## WORK TO COMPLETE
Which of the lines below hold the word "agent"? Pull each of them out.

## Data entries
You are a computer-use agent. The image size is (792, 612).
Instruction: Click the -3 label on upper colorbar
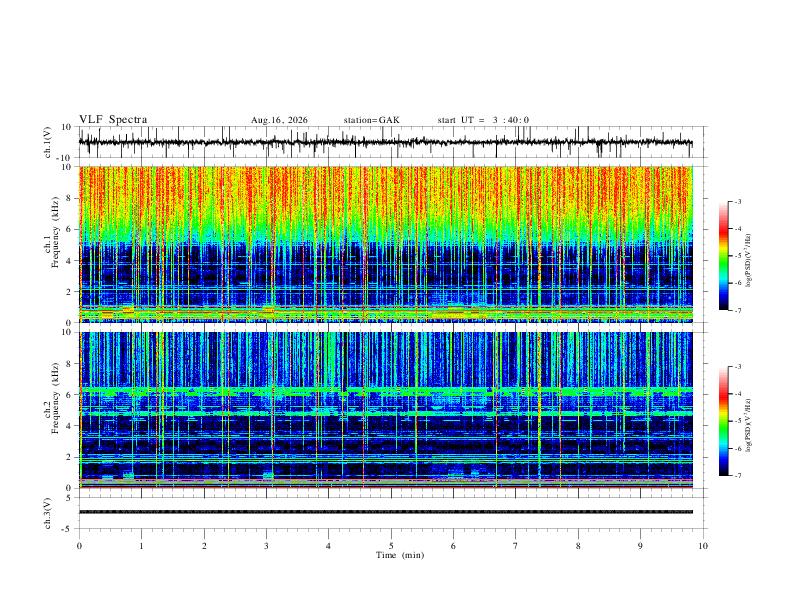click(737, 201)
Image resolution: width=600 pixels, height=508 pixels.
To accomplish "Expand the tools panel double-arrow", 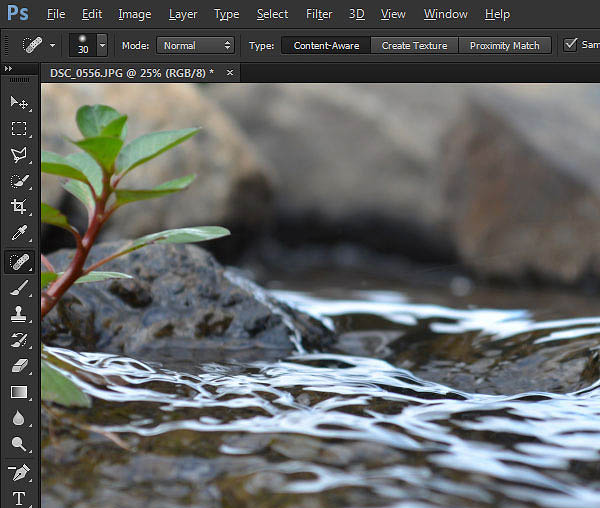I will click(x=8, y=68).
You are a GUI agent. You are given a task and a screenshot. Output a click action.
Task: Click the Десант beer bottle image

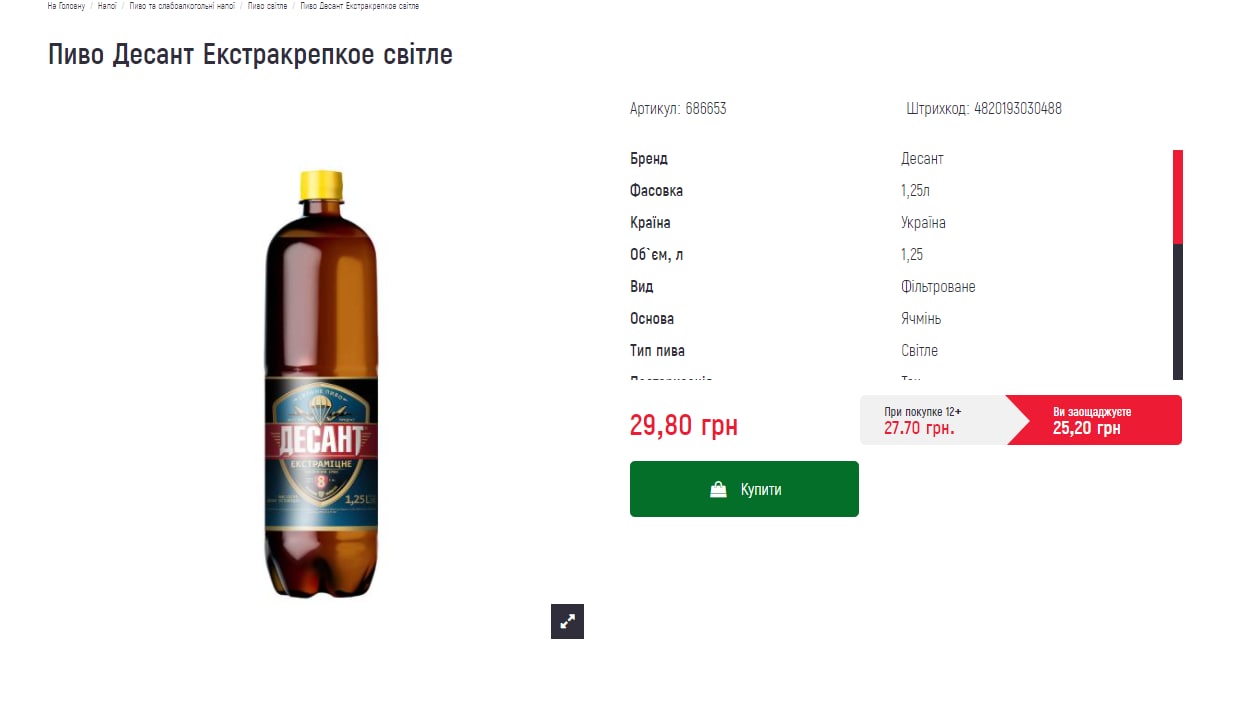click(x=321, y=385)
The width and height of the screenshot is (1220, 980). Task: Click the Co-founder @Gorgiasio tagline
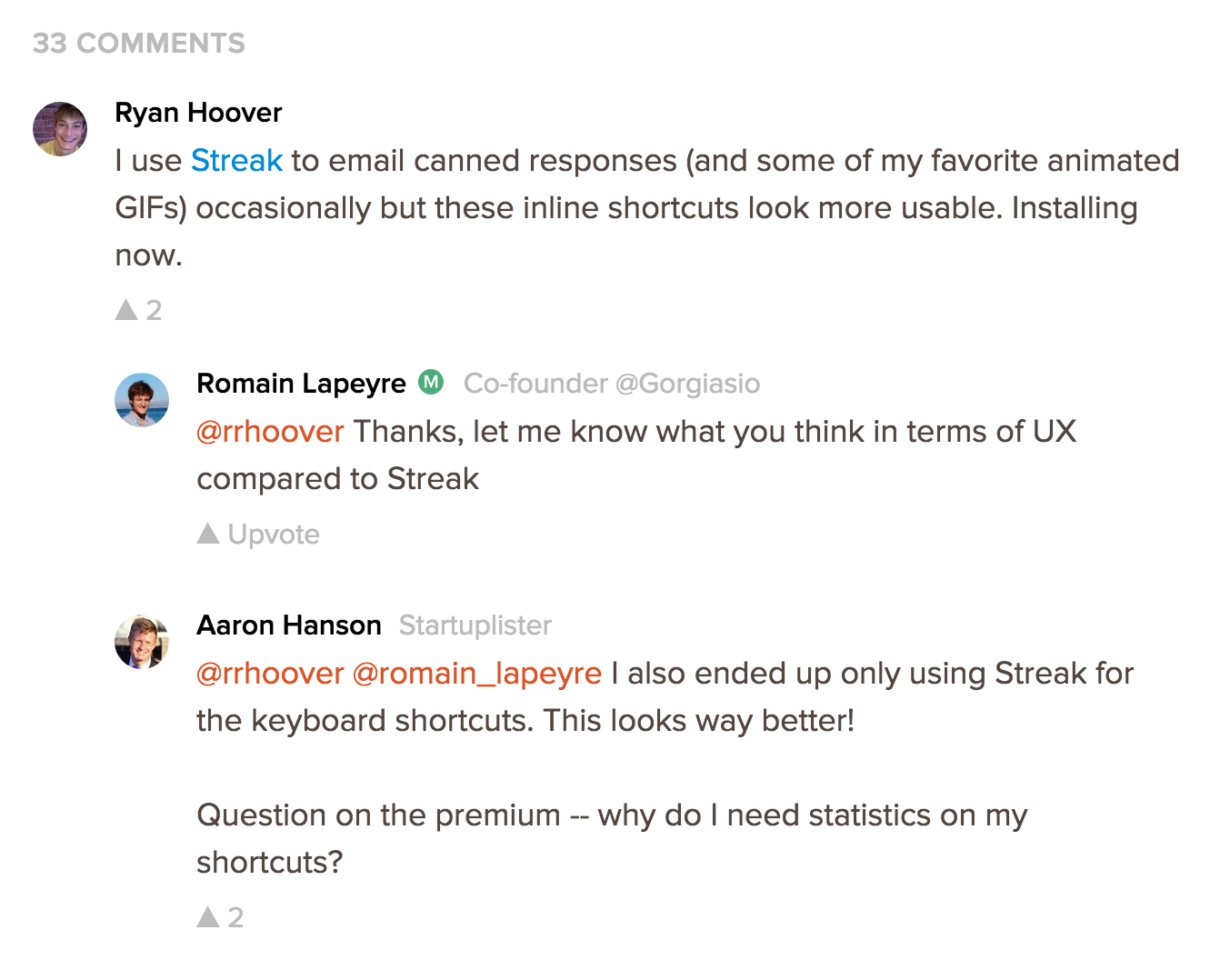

## COMPLETED TASK
You are a computer-use agent. The image size is (792, 612).
You are a GUI agent. You are given a task and a screenshot. Output a click action.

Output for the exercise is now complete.